### Rincian Latihan
Saring catatan di bawah dan salin setiap baris yang memuat kata "gear". Huruf besar dan huruf kecil dibedakan.

□ □ □ □ □ □ □

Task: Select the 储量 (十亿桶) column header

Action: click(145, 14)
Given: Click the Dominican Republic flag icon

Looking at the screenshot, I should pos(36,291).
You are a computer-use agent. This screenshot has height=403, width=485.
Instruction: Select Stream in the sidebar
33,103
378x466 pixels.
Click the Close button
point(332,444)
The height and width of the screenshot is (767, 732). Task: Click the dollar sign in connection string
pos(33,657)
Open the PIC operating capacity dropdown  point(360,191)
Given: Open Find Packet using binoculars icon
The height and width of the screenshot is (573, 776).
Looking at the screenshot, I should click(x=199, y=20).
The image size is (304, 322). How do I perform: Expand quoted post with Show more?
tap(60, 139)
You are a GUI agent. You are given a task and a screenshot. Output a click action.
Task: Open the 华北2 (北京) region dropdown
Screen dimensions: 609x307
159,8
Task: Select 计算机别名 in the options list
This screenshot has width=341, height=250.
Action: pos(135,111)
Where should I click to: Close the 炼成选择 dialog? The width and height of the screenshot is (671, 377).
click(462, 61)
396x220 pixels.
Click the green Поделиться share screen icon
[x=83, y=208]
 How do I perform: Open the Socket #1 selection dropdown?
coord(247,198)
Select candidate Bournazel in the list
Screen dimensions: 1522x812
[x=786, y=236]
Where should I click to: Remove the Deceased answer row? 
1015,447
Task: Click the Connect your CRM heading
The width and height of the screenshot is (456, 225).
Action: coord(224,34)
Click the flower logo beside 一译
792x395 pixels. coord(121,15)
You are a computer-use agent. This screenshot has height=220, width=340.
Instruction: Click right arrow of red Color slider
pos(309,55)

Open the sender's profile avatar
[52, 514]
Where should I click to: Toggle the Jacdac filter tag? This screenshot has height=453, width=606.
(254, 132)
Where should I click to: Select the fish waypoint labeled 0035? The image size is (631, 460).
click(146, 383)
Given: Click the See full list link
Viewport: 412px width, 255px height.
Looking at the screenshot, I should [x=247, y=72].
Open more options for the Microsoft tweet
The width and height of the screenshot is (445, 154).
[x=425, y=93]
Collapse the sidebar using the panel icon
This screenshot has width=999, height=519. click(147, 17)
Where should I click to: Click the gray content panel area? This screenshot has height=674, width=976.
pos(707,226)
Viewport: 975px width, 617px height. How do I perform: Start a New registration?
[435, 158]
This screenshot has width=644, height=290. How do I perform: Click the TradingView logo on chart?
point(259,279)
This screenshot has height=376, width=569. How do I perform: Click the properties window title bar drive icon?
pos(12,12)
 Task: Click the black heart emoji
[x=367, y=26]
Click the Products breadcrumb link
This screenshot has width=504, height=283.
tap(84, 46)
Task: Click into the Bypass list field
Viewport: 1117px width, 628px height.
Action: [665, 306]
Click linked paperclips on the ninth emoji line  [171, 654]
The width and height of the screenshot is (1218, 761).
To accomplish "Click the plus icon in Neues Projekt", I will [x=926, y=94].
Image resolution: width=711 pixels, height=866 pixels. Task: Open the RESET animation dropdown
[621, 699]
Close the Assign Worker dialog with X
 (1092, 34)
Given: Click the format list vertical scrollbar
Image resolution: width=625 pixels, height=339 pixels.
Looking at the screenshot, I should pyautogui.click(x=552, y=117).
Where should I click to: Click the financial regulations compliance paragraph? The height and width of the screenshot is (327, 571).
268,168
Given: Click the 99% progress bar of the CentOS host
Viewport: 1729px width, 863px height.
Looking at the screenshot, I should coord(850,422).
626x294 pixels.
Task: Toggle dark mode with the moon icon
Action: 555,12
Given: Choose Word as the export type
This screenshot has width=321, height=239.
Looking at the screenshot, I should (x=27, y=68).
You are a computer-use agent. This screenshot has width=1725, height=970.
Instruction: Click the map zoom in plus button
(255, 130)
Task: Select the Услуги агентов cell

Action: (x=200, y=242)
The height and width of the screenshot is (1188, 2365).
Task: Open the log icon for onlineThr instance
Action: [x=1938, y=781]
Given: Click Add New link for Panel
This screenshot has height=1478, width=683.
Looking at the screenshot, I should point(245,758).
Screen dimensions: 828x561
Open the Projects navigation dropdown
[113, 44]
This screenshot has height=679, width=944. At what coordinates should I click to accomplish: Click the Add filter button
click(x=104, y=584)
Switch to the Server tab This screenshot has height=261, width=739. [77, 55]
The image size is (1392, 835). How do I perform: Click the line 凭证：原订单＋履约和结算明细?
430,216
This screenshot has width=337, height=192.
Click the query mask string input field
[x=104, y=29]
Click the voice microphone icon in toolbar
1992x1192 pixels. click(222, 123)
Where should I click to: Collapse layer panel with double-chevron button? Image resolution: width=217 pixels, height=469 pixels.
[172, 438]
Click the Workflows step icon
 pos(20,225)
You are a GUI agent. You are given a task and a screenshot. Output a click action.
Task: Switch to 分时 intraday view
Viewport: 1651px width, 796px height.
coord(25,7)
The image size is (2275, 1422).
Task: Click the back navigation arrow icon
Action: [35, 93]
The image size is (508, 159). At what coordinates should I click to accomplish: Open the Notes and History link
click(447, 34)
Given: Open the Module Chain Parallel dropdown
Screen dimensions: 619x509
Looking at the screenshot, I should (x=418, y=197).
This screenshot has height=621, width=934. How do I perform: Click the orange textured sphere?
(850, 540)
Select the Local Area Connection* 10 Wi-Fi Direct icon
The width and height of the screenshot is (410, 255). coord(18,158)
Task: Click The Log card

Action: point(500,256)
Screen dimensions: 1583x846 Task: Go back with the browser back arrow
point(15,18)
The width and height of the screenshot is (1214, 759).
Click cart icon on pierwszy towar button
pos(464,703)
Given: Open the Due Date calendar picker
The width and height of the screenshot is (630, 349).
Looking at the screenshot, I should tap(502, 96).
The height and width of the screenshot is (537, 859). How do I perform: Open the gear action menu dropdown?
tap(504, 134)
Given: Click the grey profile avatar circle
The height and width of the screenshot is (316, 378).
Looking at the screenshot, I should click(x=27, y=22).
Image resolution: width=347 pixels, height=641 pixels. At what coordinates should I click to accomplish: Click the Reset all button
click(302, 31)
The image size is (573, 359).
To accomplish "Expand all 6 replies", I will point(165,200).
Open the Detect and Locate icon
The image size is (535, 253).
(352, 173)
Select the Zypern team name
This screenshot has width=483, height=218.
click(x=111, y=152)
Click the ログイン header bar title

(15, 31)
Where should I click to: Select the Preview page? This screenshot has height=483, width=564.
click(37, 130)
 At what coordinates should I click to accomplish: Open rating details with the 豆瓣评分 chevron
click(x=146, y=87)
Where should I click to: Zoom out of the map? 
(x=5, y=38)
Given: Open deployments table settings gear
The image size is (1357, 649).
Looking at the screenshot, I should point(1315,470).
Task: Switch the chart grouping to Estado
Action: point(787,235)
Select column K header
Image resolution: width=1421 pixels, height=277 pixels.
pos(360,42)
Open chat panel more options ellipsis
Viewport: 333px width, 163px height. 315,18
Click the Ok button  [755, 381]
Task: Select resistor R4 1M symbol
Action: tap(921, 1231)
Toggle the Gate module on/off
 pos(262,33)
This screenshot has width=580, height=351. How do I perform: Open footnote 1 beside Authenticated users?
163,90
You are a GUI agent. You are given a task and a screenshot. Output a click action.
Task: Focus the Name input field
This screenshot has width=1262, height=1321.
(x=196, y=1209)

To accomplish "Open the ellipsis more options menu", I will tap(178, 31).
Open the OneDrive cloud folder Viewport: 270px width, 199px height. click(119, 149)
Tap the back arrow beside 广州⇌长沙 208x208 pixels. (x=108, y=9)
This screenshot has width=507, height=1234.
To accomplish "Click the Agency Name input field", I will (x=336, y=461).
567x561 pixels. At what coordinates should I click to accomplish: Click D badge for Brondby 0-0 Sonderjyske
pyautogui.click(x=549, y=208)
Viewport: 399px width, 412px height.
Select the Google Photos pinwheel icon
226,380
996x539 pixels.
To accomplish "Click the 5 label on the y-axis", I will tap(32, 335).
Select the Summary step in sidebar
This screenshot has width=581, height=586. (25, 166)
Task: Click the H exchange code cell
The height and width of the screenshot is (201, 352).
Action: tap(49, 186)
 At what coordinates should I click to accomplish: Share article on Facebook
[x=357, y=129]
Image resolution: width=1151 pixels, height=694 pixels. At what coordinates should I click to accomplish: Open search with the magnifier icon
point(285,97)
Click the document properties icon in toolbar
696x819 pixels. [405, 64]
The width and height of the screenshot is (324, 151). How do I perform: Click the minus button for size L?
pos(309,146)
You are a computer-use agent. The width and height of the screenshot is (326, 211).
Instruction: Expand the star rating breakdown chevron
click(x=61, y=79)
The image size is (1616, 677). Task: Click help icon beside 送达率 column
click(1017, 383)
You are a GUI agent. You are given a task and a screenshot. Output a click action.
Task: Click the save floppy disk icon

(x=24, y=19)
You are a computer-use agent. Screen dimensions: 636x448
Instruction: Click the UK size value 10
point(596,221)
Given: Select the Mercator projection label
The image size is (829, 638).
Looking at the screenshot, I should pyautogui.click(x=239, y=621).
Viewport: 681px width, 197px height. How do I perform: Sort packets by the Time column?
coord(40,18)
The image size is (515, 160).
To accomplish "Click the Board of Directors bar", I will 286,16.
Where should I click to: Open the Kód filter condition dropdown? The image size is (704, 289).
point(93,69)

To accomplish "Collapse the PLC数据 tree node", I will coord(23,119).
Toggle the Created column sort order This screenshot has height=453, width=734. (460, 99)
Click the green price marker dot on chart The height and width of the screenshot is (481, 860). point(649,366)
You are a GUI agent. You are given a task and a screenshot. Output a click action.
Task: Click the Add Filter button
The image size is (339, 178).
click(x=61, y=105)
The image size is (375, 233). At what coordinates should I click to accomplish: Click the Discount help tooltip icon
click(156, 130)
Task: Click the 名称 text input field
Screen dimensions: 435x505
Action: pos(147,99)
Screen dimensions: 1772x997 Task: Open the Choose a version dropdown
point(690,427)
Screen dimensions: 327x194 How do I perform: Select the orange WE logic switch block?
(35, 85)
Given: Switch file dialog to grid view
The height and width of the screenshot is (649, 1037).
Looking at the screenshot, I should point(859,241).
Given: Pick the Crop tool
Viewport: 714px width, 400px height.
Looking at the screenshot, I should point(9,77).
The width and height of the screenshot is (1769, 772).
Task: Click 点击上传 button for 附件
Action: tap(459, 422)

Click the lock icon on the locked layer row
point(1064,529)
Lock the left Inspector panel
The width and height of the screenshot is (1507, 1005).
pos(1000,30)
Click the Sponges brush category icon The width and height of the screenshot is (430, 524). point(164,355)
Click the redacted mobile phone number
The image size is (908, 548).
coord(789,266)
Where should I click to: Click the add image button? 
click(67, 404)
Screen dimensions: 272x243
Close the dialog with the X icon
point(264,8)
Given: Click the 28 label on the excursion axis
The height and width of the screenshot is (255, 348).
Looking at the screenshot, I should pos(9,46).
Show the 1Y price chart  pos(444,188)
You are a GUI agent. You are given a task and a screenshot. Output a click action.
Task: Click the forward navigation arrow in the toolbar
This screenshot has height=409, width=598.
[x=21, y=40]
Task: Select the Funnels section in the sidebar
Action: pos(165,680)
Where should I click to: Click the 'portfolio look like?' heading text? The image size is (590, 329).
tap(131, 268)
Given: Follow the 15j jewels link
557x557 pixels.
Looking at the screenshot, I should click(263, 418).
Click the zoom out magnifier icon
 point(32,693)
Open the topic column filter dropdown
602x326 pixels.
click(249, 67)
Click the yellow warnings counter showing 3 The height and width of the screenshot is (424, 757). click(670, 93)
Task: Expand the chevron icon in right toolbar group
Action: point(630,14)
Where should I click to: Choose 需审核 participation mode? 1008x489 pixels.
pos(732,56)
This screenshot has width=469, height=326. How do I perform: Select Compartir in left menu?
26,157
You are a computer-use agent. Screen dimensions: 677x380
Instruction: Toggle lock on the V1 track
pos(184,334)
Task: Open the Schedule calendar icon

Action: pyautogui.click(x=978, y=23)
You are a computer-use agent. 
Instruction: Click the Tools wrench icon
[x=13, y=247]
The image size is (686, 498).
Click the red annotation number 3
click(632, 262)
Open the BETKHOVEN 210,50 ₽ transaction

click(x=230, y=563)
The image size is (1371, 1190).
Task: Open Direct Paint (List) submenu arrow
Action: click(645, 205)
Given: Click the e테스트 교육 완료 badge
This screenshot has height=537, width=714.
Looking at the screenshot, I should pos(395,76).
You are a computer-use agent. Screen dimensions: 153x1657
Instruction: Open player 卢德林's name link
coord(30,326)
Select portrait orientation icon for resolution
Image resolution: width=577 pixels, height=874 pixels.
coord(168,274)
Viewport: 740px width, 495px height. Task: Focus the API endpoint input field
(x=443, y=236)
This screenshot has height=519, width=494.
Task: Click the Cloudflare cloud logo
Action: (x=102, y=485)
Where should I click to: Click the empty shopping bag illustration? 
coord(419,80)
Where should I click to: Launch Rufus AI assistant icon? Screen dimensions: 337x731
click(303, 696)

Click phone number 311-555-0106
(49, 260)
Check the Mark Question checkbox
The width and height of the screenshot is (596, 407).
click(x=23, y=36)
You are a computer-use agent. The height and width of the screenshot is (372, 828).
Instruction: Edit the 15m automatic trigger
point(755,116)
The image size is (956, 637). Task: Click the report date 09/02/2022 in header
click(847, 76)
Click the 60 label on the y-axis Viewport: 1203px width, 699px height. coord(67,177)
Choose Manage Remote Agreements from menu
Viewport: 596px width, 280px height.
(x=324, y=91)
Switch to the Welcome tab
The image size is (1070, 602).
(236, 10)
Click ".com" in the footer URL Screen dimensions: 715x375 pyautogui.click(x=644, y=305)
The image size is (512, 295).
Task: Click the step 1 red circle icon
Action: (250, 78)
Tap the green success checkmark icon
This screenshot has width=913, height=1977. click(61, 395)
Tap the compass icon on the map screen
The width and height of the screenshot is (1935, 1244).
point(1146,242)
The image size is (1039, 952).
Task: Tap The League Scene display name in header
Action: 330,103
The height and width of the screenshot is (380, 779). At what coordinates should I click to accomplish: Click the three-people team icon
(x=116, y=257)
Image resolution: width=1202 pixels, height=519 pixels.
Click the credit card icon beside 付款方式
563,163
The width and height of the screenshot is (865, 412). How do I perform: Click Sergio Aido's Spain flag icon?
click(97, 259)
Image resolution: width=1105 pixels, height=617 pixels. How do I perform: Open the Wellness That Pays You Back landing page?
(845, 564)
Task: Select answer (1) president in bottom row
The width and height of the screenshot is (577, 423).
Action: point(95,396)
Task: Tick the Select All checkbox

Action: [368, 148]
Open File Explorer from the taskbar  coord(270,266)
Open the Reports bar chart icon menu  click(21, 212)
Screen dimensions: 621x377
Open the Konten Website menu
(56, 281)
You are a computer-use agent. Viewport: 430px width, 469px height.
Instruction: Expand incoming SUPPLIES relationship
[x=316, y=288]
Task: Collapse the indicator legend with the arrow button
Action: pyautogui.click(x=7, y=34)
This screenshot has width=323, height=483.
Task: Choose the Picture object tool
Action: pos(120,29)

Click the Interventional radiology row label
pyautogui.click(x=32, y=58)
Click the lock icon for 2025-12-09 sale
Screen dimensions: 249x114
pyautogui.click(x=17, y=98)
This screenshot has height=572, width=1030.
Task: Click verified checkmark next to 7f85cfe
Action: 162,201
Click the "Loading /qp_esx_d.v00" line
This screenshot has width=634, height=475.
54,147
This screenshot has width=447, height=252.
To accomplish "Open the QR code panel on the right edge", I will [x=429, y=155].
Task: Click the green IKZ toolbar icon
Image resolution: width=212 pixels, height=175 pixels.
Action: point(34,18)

□ □ □ □ □ □ □

### Jawaban yang Diharapkan
The height and width of the screenshot is (537, 859). How do I perform: Open the gear action menu dropdown?
Given: Open deployments table settings gear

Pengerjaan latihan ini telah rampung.